-- DATA FOR ANALYSIS follows --
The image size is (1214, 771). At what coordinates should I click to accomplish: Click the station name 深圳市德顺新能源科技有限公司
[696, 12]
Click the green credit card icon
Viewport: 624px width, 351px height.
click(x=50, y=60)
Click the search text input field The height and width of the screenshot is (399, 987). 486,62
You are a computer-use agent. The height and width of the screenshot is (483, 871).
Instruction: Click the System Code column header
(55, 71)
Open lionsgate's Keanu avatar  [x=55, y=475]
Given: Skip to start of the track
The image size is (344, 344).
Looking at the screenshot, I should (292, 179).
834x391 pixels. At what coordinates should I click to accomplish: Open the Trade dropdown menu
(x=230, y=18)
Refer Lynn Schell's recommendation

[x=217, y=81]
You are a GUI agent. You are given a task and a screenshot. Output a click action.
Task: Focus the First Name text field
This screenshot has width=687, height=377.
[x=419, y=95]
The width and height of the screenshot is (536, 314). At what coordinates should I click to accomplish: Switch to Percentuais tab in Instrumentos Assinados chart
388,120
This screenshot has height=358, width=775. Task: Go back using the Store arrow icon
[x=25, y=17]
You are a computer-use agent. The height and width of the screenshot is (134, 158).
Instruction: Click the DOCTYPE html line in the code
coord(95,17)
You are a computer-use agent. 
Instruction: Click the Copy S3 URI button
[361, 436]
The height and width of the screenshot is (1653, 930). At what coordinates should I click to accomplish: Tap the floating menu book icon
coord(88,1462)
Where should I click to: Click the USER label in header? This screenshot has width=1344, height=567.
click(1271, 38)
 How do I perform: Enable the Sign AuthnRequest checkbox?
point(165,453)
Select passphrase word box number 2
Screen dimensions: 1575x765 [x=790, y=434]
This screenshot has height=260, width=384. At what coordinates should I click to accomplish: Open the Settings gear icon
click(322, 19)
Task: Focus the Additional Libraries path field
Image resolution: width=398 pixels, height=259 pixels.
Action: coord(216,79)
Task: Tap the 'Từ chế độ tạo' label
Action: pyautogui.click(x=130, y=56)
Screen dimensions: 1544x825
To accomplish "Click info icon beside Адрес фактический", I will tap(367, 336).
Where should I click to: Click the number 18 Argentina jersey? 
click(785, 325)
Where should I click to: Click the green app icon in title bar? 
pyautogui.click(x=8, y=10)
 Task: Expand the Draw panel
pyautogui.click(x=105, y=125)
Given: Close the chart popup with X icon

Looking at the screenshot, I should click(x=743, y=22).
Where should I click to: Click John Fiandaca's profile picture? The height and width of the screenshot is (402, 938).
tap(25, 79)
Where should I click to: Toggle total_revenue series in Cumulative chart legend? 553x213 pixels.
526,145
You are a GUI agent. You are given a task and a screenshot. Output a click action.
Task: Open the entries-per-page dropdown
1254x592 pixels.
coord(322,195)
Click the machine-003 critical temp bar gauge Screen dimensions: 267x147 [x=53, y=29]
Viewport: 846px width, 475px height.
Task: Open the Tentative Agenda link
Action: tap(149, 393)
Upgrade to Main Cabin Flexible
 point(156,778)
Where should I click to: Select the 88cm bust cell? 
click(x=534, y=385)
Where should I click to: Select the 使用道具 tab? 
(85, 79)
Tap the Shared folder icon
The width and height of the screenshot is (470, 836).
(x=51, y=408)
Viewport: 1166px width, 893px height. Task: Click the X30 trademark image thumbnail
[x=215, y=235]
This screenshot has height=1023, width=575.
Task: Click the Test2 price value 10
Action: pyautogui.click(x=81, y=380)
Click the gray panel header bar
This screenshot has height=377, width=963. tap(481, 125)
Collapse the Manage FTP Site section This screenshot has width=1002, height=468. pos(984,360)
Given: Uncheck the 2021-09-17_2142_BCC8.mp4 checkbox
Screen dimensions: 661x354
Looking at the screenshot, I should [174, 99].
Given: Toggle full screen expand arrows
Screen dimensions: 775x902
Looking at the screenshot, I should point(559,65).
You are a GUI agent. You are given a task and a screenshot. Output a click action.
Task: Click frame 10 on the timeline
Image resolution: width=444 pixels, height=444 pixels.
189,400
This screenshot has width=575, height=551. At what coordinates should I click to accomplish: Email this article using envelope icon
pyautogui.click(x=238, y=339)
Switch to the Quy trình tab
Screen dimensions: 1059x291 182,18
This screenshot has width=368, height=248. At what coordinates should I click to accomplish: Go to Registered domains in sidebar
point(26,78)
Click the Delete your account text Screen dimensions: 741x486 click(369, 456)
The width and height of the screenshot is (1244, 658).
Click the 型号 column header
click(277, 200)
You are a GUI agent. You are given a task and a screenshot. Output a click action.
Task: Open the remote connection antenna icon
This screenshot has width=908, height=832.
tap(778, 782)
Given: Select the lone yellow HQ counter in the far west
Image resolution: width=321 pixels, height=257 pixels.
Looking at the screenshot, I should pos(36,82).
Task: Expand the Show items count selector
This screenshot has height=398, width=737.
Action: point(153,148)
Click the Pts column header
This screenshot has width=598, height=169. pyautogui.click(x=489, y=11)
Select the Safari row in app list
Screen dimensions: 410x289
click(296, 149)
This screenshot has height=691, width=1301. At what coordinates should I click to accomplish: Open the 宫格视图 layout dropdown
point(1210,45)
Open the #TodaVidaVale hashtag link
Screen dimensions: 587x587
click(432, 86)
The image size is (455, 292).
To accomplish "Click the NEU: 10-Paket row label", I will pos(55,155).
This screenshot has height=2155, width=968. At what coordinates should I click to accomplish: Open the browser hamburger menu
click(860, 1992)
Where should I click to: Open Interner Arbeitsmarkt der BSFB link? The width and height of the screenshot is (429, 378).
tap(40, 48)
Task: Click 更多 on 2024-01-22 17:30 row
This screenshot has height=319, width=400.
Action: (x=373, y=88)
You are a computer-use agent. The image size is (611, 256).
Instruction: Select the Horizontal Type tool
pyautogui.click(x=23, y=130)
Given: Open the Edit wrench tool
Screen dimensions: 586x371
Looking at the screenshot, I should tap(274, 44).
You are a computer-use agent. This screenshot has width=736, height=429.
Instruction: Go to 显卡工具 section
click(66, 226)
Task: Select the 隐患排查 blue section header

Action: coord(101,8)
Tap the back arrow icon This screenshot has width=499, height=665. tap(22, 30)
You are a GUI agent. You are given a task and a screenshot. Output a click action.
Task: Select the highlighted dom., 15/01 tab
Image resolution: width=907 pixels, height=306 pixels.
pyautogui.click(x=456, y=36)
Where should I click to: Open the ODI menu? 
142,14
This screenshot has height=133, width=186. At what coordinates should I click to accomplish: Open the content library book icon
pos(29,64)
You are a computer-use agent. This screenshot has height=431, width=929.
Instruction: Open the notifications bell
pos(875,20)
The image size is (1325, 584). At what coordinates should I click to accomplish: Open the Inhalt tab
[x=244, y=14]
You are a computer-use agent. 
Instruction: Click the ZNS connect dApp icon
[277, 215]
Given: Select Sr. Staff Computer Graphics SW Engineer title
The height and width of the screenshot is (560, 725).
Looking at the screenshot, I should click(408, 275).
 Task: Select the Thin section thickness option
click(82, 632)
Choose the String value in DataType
-- DATA FOR ANALYSIS concluded --
## THE PROBLEM
If a line in the data above holds the string "Focus", copy it.

## TASK ANSWER
Task: Focus the First Name text field
Task: Focus the Additional Libraries path field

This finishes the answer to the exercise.